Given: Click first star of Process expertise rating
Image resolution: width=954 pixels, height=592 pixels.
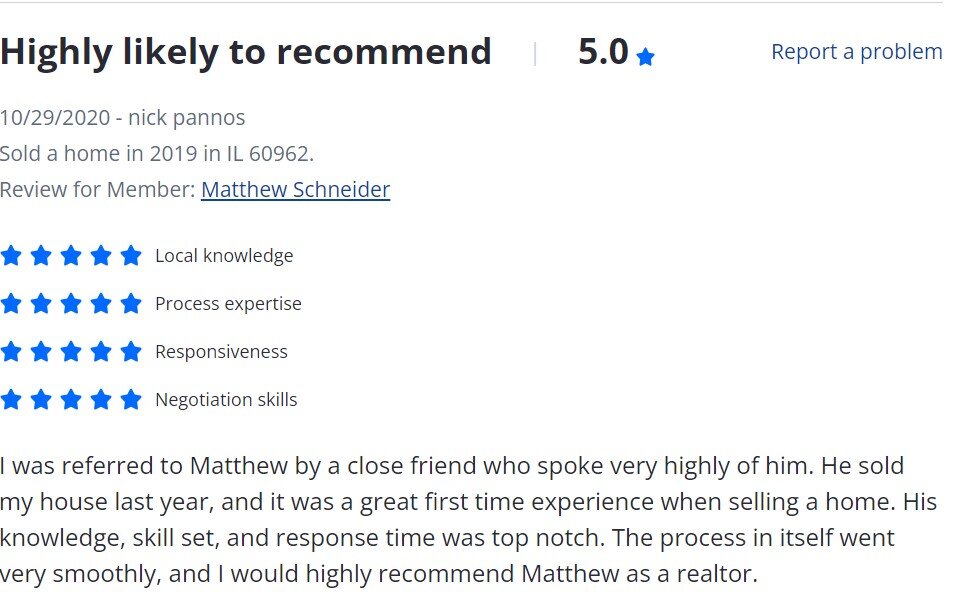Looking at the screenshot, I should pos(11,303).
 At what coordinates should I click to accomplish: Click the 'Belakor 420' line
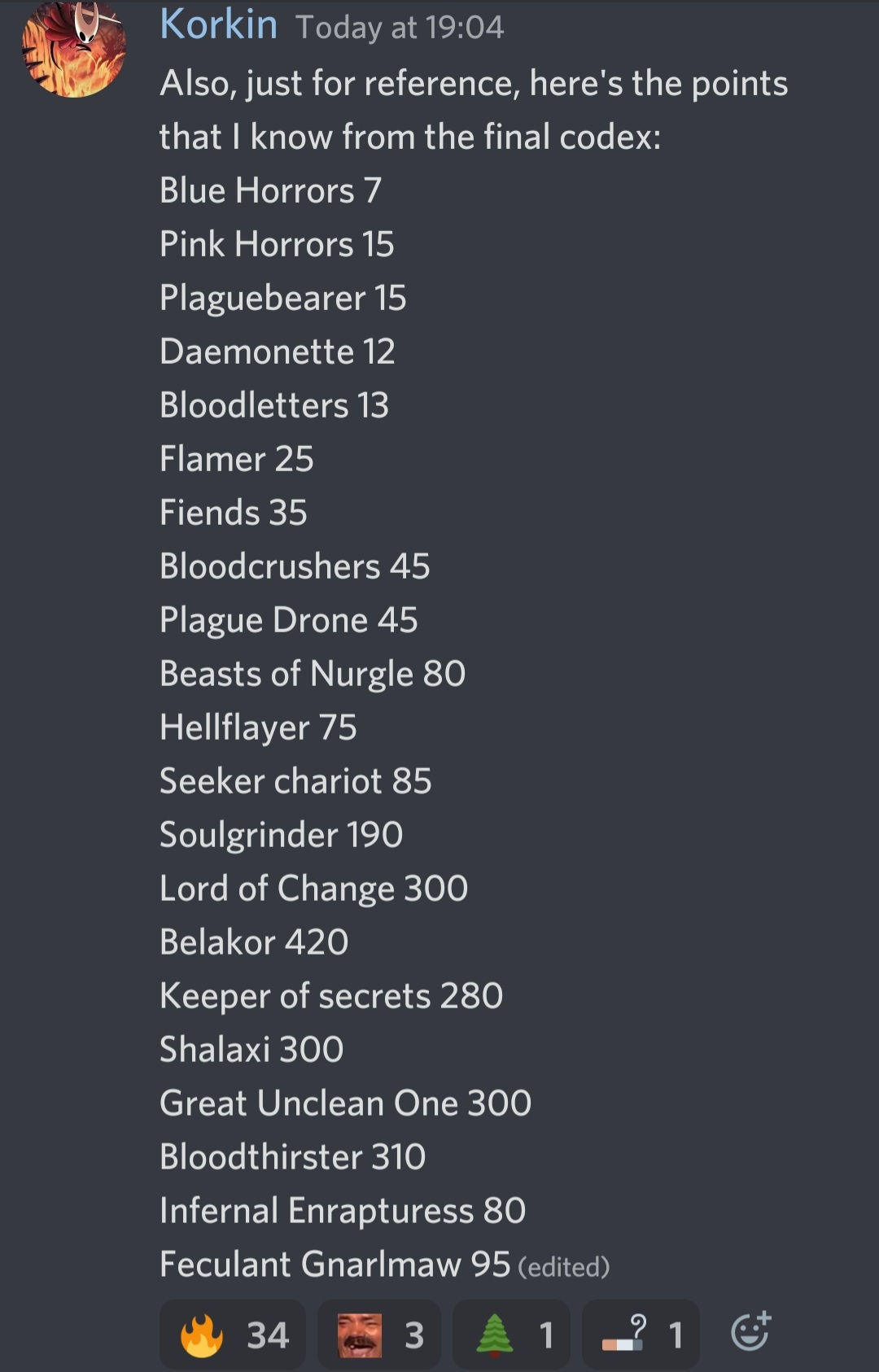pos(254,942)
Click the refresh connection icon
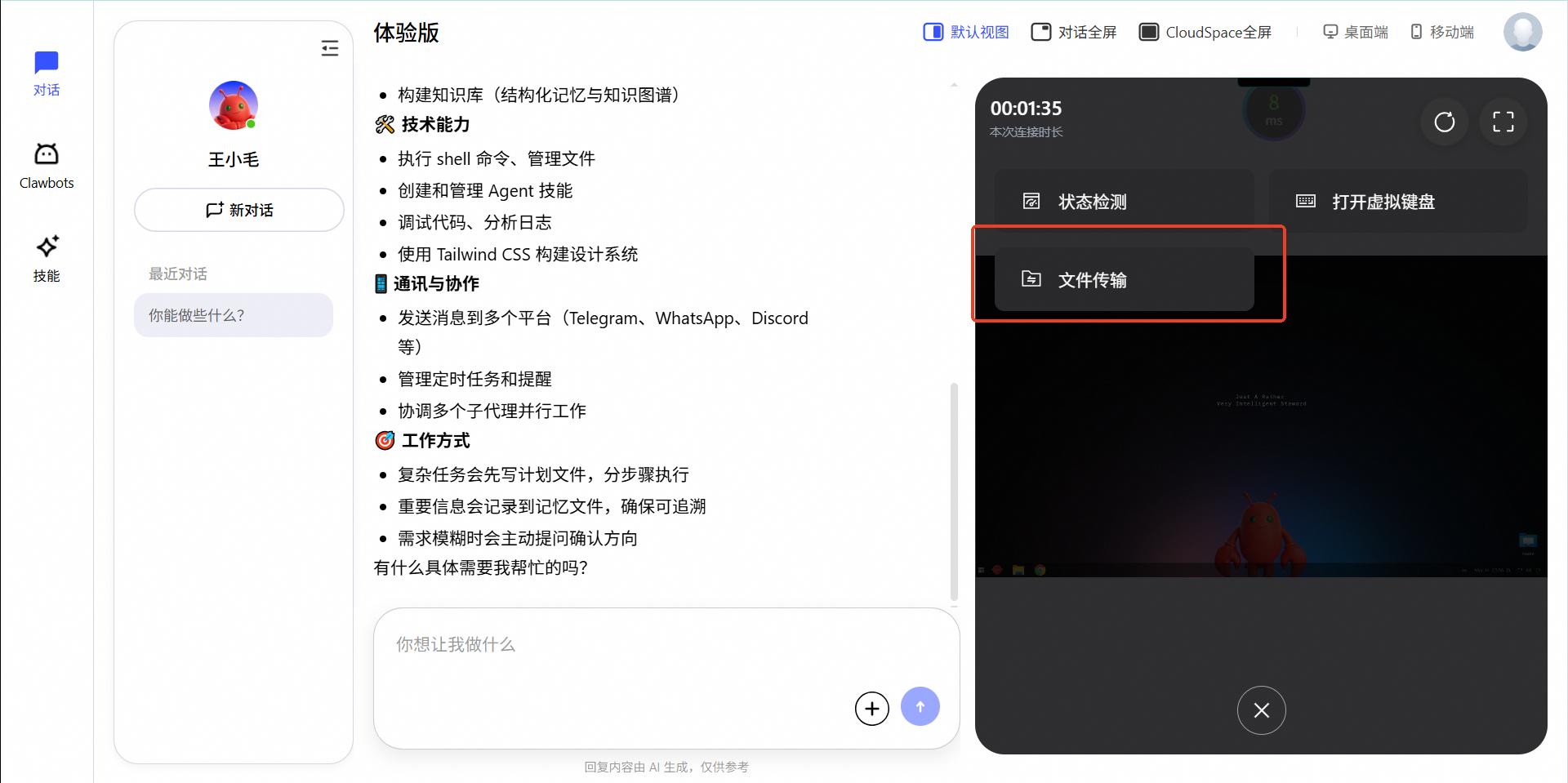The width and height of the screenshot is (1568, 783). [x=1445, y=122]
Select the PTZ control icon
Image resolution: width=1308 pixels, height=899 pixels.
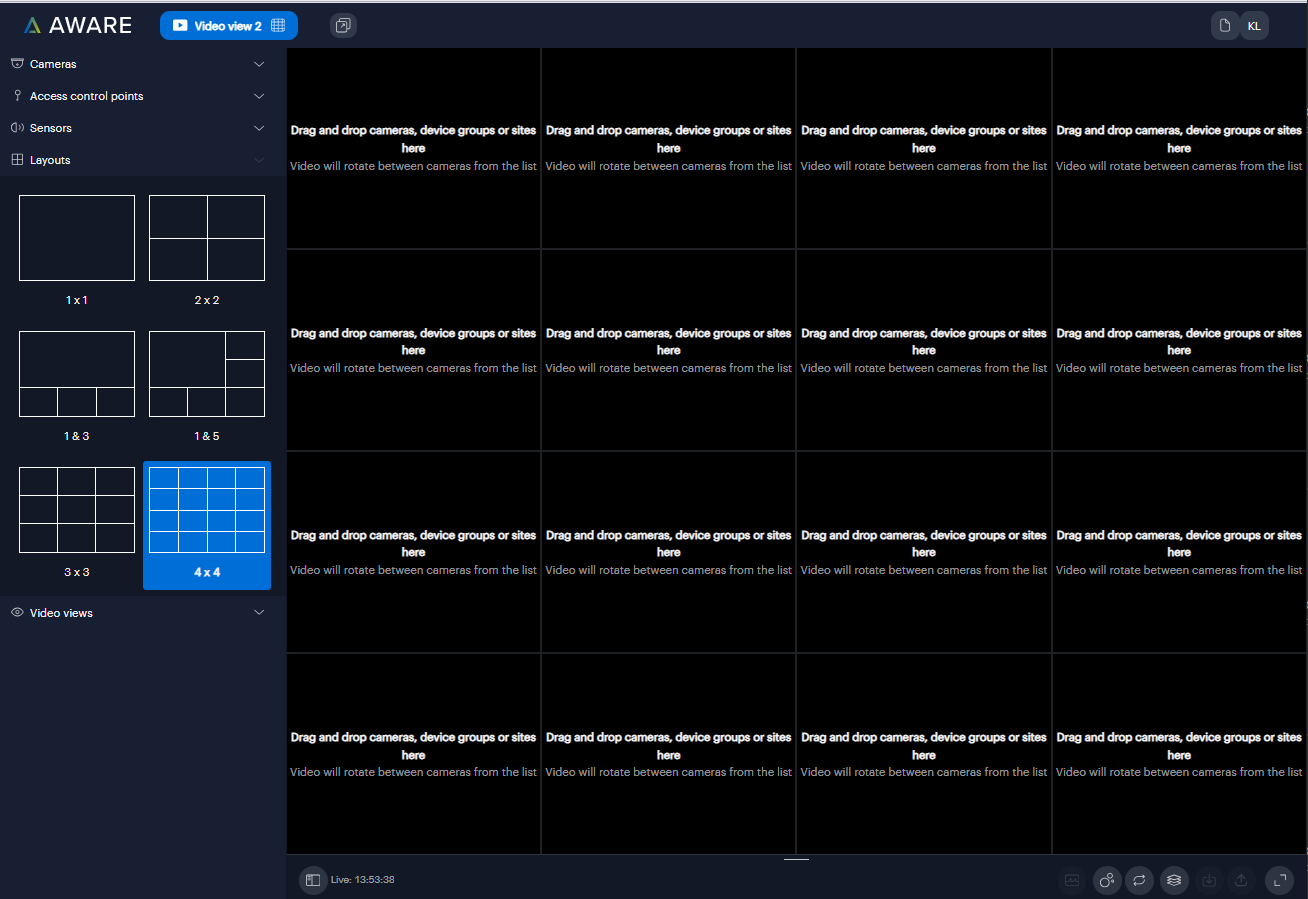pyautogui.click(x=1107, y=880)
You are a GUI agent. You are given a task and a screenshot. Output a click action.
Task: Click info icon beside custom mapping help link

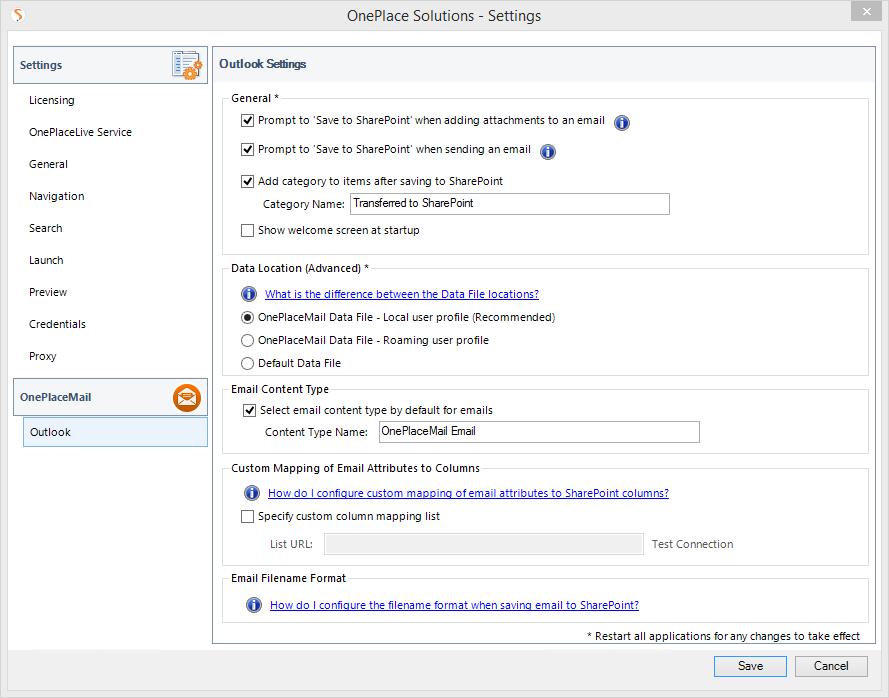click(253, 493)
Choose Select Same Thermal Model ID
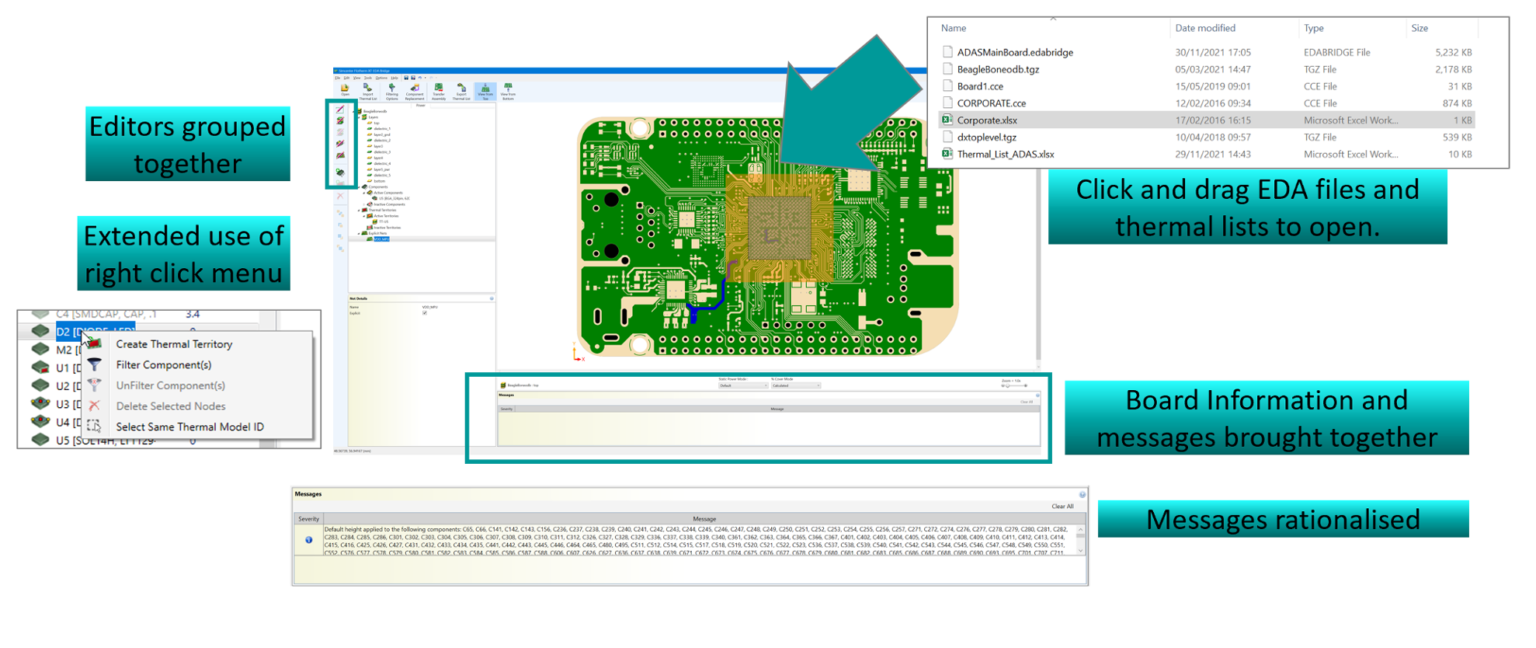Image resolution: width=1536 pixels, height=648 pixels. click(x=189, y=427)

════

WORK TO COMPLETE – If the records contain pictures, skip them, and transcribe exactly every line from the one with "Task: Click info" through the last line.

RESPONSE BOX –
Task: Click info icon beside custom mapping help link

click(253, 493)
Choose Select Same Thermal Model ID
Image resolution: width=1536 pixels, height=648 pixels. click(x=189, y=427)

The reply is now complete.